• WHAT IS REQUIRED
Please write out the complete listing that follows, exactly as it reads.

• EXCERPTED DATA

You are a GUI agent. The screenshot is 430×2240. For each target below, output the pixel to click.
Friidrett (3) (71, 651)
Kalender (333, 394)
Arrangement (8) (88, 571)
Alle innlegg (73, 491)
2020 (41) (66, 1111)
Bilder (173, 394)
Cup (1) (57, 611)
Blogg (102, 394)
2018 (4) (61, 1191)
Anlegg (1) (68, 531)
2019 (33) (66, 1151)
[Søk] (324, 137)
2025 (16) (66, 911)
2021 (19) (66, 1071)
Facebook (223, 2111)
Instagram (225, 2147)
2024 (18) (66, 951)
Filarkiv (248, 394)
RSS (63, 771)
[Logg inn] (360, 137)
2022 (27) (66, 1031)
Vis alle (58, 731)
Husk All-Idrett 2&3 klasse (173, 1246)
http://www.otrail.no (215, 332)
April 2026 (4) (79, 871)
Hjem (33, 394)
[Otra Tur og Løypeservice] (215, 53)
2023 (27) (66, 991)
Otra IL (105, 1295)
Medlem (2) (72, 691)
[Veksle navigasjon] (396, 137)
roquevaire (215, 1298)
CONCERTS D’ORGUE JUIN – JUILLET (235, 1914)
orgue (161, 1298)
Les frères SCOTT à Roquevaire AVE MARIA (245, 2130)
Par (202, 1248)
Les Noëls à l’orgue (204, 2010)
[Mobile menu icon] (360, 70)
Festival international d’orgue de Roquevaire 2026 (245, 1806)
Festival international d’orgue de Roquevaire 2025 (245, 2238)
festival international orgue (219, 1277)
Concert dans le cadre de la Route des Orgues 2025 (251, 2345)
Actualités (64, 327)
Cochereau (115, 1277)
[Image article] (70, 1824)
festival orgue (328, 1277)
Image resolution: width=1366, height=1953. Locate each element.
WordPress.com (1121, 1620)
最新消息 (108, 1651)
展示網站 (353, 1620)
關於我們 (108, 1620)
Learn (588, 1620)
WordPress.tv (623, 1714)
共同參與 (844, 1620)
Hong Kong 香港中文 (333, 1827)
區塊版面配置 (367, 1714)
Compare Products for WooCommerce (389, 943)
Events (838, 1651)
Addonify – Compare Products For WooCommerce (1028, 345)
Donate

• ANSWER SECTION
You are a GUI agent. The screenshot is 430×2240. For each target below, output the pixel to click.
Friidrett (3) (71, 651)
Kalender (333, 394)
Arrangement (8) (88, 571)
Alle innlegg (73, 491)
2020 (41) (66, 1111)
Bilder (173, 394)
Cup (1) (57, 611)
Blogg (102, 394)
2018 (4) (61, 1191)
Anlegg (1) (68, 531)
2019 (33) (66, 1151)
[Søk] (324, 137)
2025 (16) (66, 911)
2021 (19) (66, 1071)
Facebook (223, 2111)
Instagram (225, 2147)
2024 (18) (66, 951)
Filarkiv (248, 394)
RSS (63, 771)
[Logg inn] (360, 137)
2022 (27) (66, 1031)
Vis alle (58, 731)
Husk All-Idrett 2&3 klasse (173, 1246)
http://www.otrail.no (215, 332)
April 2026 (4) (79, 871)
Hjem (33, 394)
[Otra Tur og Løypeservice] (215, 53)
2023 (27) (66, 991)
Otra IL (105, 1295)
Medlem (2) (72, 691)
[Veksle navigasjon] (396, 137)
roquevaire (215, 1298)
CONCERTS D’ORGUE JUIN – JUILLET (235, 1914)
orgue (161, 1298)
Les frères SCOTT à Roquevaire AVE MARIA (245, 2130)
Par (202, 1248)
Les Noëls à l’orgue (204, 2010)
[Mobile menu icon] (360, 70)
Festival international d’orgue de Roquevaire 2026 (245, 1806)
Festival international d’orgue de Roquevaire 2025 (245, 2238)
festival international orgue (219, 1277)
Concert dans le cadre de la Route des Orgues 2025 (251, 2345)
Actualités (64, 327)
Cochereau (115, 1277)
[Image article] (70, 1824)
festival orgue (328, 1277)
Image resolution: width=1366, height=1953. Locate each element.
WordPress.com (1121, 1620)
最新消息 (108, 1651)
展示網站 (353, 1620)
關於我們 (108, 1620)
Learn (588, 1620)
WordPress.tv (623, 1714)
共同參與 (844, 1620)
Hong Kong 香港中文 (333, 1827)
區塊版面配置 (367, 1714)
Compare Products for WooCommerce (389, 943)
Events (838, 1651)
Addonify – Compare Products For WooCommerce (1028, 345)
Donate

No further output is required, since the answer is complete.